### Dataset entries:
....

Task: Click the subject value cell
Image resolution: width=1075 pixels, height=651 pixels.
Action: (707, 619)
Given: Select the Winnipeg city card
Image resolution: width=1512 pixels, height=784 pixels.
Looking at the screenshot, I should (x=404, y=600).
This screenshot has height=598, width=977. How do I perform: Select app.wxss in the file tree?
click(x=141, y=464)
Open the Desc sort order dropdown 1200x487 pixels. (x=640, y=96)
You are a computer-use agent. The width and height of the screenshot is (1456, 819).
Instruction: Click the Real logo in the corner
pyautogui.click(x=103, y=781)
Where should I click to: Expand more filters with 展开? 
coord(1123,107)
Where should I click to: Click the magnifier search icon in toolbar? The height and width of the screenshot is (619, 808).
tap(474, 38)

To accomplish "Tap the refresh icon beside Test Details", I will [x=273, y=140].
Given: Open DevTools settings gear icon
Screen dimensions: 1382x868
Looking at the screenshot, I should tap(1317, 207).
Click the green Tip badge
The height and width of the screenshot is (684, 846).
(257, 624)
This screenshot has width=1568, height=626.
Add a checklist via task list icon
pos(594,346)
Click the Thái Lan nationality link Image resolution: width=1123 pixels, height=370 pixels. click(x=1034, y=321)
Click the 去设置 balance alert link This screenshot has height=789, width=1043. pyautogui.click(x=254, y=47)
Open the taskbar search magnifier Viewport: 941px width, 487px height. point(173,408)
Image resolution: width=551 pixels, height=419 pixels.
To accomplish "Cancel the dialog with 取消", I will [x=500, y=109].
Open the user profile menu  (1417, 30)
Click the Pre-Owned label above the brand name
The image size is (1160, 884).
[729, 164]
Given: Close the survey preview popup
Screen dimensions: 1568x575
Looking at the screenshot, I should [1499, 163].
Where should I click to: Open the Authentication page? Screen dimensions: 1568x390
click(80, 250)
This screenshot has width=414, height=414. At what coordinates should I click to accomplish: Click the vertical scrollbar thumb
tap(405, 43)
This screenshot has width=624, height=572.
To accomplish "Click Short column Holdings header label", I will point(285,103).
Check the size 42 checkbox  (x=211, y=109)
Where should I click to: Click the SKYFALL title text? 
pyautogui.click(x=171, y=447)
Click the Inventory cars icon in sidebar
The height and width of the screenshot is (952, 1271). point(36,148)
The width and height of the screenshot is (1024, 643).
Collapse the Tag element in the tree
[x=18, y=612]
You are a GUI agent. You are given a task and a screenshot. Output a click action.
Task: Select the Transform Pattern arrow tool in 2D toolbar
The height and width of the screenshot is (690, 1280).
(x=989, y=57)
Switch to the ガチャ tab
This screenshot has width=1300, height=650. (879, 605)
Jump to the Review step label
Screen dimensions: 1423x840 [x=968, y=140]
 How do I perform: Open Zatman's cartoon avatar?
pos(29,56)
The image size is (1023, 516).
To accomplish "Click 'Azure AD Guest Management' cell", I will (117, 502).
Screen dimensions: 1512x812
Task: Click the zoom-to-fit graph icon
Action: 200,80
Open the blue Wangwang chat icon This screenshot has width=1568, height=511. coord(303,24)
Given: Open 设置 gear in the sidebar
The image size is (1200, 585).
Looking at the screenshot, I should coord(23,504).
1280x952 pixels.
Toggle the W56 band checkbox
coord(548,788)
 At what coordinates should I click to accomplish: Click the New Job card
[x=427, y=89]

....

### PROBLEM TO SOLVE:
Provide the number of lines in the records above containing the string "link", and write nothing more.

### RESPONSE:
2